En septembre 2010, Nicolas Sarkozy avait concédé un assouplissement certains parents de plus de trois enfants nés entre le 1er juillet 1951 et le 31 décembre 1955 inclus, estimés par la CNAV à 79.000 personnes au total.
7. Le départ anticipé des mères fonctionnaires de trois enfants et justifiant de 15 ans de cotisation a été supprimé de façon progressive, par un décret du 30 décembre dernier. Mais les autorités ont été surprises par l'afflux de demandes de départ depuis janvier : deux fois plus que l'an passé (18.800 au cours du seul premier semestre).
9. A cause de la réforme, les périodes de services dans la fonction publique sans être titulaire ne seront plus validées pour bénéficier de ce régime de retraite. Un décret a précisé que cette modification sera effective dès 2013 (sauf pour les trimestres déjà validés) et intégralement effective à compter de 2015.
10. Trois régimes spéciaux n'ont finalement pas été alignés sur le régime général des reports d'âges: l'Opéra national de Paris, la Comédie française et les clercs et employés de notaire. On attend toujours les décrets. Pour les autres (cheminots, etc.), tout est en « règle ».
11. Sur la pénibilité, la loi prévoyait l'obligation de négocier des accords de prévention dans les entreprises de plus de 50 salariés ayant une proportion minimale de salariés « et employant une proportion minimale de salariés exposés aux facteurs de risques professionnels liés à la pénibilité ». Neuf mois après l'adoption de cette réforme, les décrets sont toujours « en cours de signature ». L'un définit la proportion minimale à ... 50%. Autrement dit, une entreprise (ou un groupe) dont moins de 50% de ses salariés sont exposés à une pénibilité professionnelle n'a aucune obligation d'accord.

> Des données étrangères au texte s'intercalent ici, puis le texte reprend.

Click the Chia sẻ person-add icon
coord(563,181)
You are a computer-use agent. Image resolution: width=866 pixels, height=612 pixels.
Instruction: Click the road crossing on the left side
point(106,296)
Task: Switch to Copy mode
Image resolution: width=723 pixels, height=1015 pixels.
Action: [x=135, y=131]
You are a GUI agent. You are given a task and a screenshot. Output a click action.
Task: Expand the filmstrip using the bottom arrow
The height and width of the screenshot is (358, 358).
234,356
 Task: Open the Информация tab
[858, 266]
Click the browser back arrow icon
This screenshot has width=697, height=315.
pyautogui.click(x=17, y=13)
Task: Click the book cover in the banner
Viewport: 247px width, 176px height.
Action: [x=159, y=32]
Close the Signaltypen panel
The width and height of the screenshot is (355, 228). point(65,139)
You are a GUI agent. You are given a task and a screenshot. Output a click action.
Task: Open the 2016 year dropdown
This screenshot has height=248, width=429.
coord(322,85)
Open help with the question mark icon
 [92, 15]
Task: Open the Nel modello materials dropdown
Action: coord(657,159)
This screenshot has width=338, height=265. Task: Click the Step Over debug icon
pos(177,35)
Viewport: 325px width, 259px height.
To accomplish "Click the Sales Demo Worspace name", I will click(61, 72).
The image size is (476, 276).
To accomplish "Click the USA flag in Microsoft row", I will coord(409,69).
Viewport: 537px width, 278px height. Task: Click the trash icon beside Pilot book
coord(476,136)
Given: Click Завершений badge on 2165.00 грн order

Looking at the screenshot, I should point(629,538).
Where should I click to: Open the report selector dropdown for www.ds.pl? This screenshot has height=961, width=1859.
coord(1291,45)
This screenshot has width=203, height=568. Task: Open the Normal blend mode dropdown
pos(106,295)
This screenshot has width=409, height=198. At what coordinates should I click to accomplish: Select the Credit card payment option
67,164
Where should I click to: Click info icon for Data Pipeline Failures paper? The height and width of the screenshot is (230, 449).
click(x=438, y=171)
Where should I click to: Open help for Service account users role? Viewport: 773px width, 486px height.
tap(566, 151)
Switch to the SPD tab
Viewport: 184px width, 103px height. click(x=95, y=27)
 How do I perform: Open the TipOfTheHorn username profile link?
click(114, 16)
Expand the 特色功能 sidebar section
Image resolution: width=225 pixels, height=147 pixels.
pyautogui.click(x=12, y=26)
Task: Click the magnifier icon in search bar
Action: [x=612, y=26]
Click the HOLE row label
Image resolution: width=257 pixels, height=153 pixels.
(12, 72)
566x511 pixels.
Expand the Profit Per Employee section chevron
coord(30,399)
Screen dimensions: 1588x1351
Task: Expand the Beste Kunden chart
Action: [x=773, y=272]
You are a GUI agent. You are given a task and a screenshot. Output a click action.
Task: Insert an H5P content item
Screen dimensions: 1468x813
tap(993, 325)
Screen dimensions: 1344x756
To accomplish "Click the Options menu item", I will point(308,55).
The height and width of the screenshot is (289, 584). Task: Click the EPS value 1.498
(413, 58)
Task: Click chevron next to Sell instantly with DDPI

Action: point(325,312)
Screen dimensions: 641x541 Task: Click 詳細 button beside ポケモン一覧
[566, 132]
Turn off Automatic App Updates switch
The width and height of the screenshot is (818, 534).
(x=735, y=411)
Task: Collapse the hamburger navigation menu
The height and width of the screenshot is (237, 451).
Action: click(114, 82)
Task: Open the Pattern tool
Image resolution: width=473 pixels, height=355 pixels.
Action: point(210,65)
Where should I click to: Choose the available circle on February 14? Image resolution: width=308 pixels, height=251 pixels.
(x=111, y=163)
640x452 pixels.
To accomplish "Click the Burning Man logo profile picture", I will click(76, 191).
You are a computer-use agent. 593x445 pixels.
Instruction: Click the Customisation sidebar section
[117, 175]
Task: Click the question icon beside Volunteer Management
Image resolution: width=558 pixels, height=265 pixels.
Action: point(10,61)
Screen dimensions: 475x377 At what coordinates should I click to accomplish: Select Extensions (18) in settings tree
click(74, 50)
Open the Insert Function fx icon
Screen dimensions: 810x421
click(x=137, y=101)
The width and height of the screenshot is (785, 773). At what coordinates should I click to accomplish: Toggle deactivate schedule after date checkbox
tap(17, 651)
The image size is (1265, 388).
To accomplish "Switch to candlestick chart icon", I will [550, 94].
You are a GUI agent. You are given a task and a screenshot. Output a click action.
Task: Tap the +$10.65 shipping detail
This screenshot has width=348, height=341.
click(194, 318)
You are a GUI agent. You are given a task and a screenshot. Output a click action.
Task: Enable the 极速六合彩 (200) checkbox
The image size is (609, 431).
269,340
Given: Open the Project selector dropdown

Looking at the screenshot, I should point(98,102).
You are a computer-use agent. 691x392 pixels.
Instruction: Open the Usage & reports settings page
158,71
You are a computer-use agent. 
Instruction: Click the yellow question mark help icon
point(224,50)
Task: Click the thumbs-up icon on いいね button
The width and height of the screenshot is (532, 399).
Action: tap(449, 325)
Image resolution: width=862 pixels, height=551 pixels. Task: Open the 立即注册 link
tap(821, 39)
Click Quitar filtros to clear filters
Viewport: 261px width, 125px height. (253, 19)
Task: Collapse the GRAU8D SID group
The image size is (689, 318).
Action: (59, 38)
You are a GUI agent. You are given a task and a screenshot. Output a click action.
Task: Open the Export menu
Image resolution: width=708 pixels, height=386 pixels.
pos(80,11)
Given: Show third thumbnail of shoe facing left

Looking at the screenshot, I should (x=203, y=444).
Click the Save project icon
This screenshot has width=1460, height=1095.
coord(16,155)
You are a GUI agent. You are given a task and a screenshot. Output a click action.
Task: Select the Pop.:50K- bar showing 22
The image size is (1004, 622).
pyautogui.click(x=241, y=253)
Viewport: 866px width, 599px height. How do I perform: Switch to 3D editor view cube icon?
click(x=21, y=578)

12. La seconde « prise en compte » de la pénibilité par la réforme était cette fameuse dérogation de retraite anticipée pour les handicapés du travail. On s'en souvient, Sarkozy avait d'abord confondu pénibilité et invalidité; puis, grand seigneur, il avait fini par accepter qu'un salarié handicapé à 10% (et non pas seulement 20%) pour des raisons professionnelles devait pouvoir partir « comme avant ». Les décrets et arrêtés
- les professions indépendantes sont exclues du dispositif.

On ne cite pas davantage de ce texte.